Mumbai-based Allied Blenders and Distillers and Chhattisgarh-based Vraj Iron and Steel have received green signal from the Securities and Exchange Board of India (SEBI) to go ahead with IPO.
The Indian-made foreign liquor (IMFL) maker eyes ₹1,500-crore initial public offering (IPO) that comprises a fresh issue worth ₹1,000 crore and an offer-for-sale of up to ₹500 crore by promoters. The offer-for-sale comprises up to ₹250 crore by Bina Kishore Chhabria, ₹125 crore by Resham Chhabria Jeetendra Hemdev and ₹125 crore by Neesha Kishore Chhabria. The offer also includes a reservation for subscription by eligible employees.
The company had re-filed its IPO papers with the SEBI in January.
From the proceeds, ₹720 crore will be utilised for pre-payment or scheduled re-payment of a portion of certain outstanding borrowings availed by the company and for general corporate purposes.
ABD, that started with Officer’s Choice Whisky in the mass premium segment, has expanded and introduced products across various categories and segments. The company has shifted its focus from mass premium whisky segment to premiumisation, with the launch of brands like ICONiQ White Whisky, Srishti Whisky and X&O Barrel Whisky.

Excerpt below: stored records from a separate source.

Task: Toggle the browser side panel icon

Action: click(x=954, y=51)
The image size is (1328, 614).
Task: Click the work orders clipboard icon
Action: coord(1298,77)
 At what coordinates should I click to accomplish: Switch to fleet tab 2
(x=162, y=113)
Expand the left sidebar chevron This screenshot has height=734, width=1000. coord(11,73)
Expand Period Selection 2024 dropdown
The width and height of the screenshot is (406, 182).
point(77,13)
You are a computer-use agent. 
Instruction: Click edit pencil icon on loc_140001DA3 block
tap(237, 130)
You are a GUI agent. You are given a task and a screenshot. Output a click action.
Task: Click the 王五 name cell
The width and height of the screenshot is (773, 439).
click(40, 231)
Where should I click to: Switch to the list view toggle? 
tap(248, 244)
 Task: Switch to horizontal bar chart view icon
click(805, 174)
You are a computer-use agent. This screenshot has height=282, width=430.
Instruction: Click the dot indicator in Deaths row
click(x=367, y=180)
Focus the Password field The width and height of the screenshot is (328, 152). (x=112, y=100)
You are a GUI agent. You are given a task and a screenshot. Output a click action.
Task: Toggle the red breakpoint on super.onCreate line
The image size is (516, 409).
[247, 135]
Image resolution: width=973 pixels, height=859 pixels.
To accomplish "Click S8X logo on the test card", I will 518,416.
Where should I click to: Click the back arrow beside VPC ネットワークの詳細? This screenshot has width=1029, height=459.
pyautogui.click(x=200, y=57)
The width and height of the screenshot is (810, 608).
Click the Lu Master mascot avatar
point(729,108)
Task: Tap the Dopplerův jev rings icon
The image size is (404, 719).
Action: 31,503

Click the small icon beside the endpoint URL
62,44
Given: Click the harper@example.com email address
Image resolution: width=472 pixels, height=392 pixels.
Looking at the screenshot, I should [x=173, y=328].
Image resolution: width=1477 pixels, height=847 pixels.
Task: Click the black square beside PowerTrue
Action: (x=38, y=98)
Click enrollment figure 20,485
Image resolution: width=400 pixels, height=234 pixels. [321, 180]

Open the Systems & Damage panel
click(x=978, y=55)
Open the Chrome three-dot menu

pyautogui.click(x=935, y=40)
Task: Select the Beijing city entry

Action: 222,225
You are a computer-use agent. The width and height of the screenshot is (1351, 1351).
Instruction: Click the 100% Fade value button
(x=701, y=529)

ICICI Securities Ltd, Nuvama Wealth Management Ltd and ITI Capital Ltd are the book-running lead managers, and Link Intime India Pvt Ltd is the registrar of the offer. The equity shares are proposed to be listed on the BSE and NSE.
The proposed IPO of Vraj Iron and Steel is entirely a fresh issue worth ₹171 crore.
The company will use the IPO proceeds for funding Capital Expenditure towards the “Expansion Project” at Bilaspur Plant and general corporate purposes.